There are many parents out there who are under the impression that visits to the pediatrician are strictly for “her shots.” Yet vaccines are only one reason your baby’s provider requests frequent appointment during that first year. In order to ensure your little one’s good health, providers want to know about things such as eating patterns, development (is she doing all the things she should be doing?), and how the family is adjusting. They want to make sure the physical examination is normal and that any potential problems are identified. And as part of a check on her overall health, they want to know whether she is growing properly.
In order to track your baby’s growth, your pediatric office will use a growth chart such as this. At each well visit infants are weighed and their length and head circumference are measured. The nurse or provider will then plot the growth on the chart. The provider can then compare the baby’s size to that of other babies of the same age. The numbers used to compare your baby to others are known as growth percentiles. Brittani Zurek recently gave an excellent explanation of what the growth charts and percentiles mean. Here’s a little more about what pediatricians look for, when they might be concerned, and when they tend not to worry.
Your young one’s provider may show you his growth chart during the first visits, at a few days of age and again at two weeks of age. At that point his growth may not look very impressive, and in fact his “weight for height,” so often looked to as a sign of health in older children, may be off the charts. Don’t worry at this point. Your baby’s weight depends on his gestational age (how early or late he was compared to your due date) as well as other factors that come into play during pregnancy and delivery. Furthermore, babies generally lose up to ten percent of their birth weight during those first few days. Pediatric providers generally look for a climb back up to birth weight by ten days of age, and a steady gain averaging between 2/3 and one ounce a day after that. They also look to see that the baby is eating well, producing regular wet diapers, and acting generally content and happy. However, since so much head growth happens during those first few months, your baby’s provider will look to see that the head circumference is appropriately increasing.
During subsequent visits—say, from two months on—the growth chart becomes more important, and your infant’s pediatrician will look for the growth percentiles to be in the normal range. It’s usually also desirable for the growth to be tracking “along a curve”—that is, the growth percentile should generally not vary much from visit to visit.
Even here, however, there are normal, benign variations. If Mom and Dad are smaller, it’s more likely the baby will be in the lower percentiles. Also, if there is a family history of people maturing on the late side, an infant may be smaller to start out with. This lower percentile may be the case throughout childhood, and even puberty may be a little bit on the late side, but final adult size might be larger than one might predict from earlier growth charts.
Other phenomena can cause variations in growth. Baby growth tends to track according to maternal factors initially. Then, at six to nine months, Dad’s genes come more into play. Thus, if mother and father are of different sizes, percentile-wise, baby’s growth will often be in a different percentile beginning around this time. Finally, growth occurs in steps; thus, your pediatrician may just choose to watch if growth doesn’t seem all that much at a single visit. What providers look for is long-term trends.

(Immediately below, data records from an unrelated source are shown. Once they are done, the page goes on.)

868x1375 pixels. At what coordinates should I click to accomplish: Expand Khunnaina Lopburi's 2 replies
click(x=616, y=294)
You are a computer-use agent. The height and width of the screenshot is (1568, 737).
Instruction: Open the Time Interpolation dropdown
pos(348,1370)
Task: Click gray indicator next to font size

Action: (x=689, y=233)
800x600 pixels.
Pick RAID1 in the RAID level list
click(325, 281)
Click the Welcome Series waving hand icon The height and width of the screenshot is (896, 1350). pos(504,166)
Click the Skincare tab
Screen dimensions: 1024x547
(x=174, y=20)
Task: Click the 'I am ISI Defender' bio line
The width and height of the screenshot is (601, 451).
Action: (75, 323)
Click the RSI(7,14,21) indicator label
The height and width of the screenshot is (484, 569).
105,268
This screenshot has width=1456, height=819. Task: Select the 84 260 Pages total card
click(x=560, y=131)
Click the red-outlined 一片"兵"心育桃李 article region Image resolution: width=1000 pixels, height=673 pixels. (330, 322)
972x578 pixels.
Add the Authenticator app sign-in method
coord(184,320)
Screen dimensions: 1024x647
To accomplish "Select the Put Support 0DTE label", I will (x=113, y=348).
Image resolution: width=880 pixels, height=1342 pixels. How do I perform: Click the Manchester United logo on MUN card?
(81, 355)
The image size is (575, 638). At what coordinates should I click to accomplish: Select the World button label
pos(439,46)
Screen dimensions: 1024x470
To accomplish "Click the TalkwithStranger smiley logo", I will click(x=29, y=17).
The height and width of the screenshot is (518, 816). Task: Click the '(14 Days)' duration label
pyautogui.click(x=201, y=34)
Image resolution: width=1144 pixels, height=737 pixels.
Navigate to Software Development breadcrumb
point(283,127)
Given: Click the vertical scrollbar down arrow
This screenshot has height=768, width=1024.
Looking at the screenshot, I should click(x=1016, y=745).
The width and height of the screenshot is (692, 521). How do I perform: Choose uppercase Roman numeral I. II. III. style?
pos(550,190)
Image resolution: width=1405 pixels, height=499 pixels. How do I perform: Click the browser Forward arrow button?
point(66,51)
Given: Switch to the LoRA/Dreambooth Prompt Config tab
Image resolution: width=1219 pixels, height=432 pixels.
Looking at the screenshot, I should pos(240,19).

OK, then, when might your baby’s provider be concerned? Again, she will ask about feeding, making sure that your little one is getting adequate calories. If there is a question on this, it will raise several others. Is Mom’s breast milk in? If on formula, is it being prepared correctly? And how much is given? During the first few weeks of life, healthy babies need a minimum of two ounces per pound of body weight per day to encourage growth.
Providers will also look for clues to more serious issues. Are there frequent infections? How are the bowel movements? Is there anything on the baby’s physical exam that would provide clues? (Many genetic diseases, for example, will show up with certain features providers can see.) Was the newborn screen—that drop of blood the nurses get on the day of baby’s discharge from the nursery—normal? Is there a family history of any disease that might affect growth? Because there is so much normal variation in growth, the pediatrician may not explore these questions right away, but in the long run, they’d definitely be considered.
The good news is that although monitoring growth is something pediatricians do with every physical, the majority of babies will have normal variations and turn out to grow just fine. But keep going to those checkups—in general, the sooner a problem is discovered, the more effective the treatment will be!